Doch hinter verschlossenen Türen lässt Maudet die Uber-Chefs offensichtlich wissen, er lasse sie gewähren. Stellt sogar in Aussicht, ihnen im neuen Taxigesetz entgegenzukommen. Diese freuen sich über den «Deal», schreiben sie mehrfach. Zu Recht. Denn obwohl kurz darauf ein Genfer Gericht das Uber-Verbot stützt, wird es nie durchgesetzt. Und 2017 tritt das neue Gesetz in Kraft: Eine Bewilligung ist jetzt nicht mehr nötig. Fast fünf Jahre lang kann sich Uber in Genf ungestört etablieren. Erst 2019 verbietet Regierungsrat Mauro Poggia (MCG), der das Dossier vom mittlerweile entmachteten Maudet übernommen hat, den Fahrdienst erneut – ein Entscheid, den das Bundesgericht letztes Jahr endgültig bestätigte (rebrand.ly/rotekarte).

«Jedes reiche Unternehmen kann sagen: Ich bin mit eurer Demokratie nicht einverstanden, also tue ich, was ich will.»

BLICK HINTER DIE KULISSEN

Maudets Rolle geht aus 124 000 internen Dokumenten aus den Jahren 2013 bis 2017 hervor.
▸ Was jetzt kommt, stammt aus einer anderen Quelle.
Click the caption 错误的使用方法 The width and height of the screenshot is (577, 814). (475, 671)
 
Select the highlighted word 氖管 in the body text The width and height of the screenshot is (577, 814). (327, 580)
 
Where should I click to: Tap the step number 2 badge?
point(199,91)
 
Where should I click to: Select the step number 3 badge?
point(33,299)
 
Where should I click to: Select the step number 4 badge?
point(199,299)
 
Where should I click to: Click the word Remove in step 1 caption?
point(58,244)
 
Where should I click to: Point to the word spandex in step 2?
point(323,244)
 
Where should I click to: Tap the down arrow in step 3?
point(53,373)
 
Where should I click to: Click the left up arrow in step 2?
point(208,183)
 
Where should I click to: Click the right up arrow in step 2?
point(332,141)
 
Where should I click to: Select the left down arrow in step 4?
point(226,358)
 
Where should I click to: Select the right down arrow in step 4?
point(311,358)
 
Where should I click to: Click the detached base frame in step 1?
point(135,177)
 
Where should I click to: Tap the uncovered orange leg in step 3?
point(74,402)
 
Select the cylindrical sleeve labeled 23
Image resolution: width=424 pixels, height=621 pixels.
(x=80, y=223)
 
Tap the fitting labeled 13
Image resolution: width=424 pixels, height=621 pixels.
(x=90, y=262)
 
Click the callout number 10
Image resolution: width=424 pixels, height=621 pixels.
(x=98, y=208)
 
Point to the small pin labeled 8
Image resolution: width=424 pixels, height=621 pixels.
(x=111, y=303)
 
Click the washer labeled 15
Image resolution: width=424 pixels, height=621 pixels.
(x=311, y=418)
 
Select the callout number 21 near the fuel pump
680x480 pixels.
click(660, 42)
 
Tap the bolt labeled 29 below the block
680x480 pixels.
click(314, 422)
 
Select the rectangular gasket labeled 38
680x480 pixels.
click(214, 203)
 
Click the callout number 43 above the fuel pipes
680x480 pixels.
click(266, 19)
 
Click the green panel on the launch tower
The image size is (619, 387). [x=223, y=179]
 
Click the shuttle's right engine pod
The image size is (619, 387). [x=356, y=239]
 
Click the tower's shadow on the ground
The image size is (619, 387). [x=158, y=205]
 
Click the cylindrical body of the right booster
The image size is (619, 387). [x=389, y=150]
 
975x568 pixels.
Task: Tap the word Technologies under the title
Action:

Bereits letzten Sommer zeigten diese «Uber Files» das gigantische Lobbying, mit dem es dem Konzern gelang, sein vielerorts illegales Geschäftsmodell weltweit zu etablieren (rebrand.ly/uberfiles). Auch die Tamedia-Zeitungen erhielten ­Zugriff auf die Dokumente und zeichnen jetzt nach, wie Uber in der Schweiz hinter den Kulissen operierte. Demnach klopfte Uber bei über 30 Politikerinnen und Politikern aller Parteien an, vom Gemeinderat bis zum Ständerat. Geradezu auf Begeisterung stiessen die Lobbyisten bei einem weiteren FDP-Mann, dem damaligen Waadtländer Nationalrat Fathi Derder. Uber-Mann Salom trifft ihn im Oktober 2014. Und nur zehn Tage danach veröffentlicht Derder, auch als Journalist tätig, in der Wirtschaftszeitung «L’Agefi» eine wahre Lobeshymne auf den umstrittenen Taxidienst. Später reicht Derder im Nationalrat mehrere Vorstösse im Sinn von Uber ein. Uber-Mann Salom rapportiert, der FDP-Politiker freue sich, «uns auf alle möglichen Arten zu unterstützen».

EIN FEIND DER DEMOKRATIE

Die Dokumente stammen vom ehemaligen Uber-Cheflobbyisten für Europa, Mark MacGann. Nach seinem Ausstieg wurde er zum Whistleblower. Im Interview mit der «Sonntagszeitung» kritisiert er heute das Vorgehen als demokratiefeindlich: «Wir haben gesagt: Diese Gesetze passen nicht zu unserem Geschäftsmodell. Wir ignorieren sie jetzt einfach. Unser Motto war: Es ist profitabler, sich später zu entschuldigen als vorher zu fragen, ob wir dürfen. Wenn man das zu Ende denkt, kann jedes reiche Unternehmen sagen: Ich bin mit eurer Demokratie nicht einverstanden, also werde ich tun, was ich will.»

Bis heute weigert sich Uber weitgehend, für die Fahrerinnen und Fahrer Beiträge an die Sozialversicherungen zu zahlen. Dazu der Whistleblower: «Das war mit unserem Geschäftsmodell von Anfang an nicht finanzierbar. Also haben wir beschlossen, diese Lasten auf die Fahrer abzuwälzen.»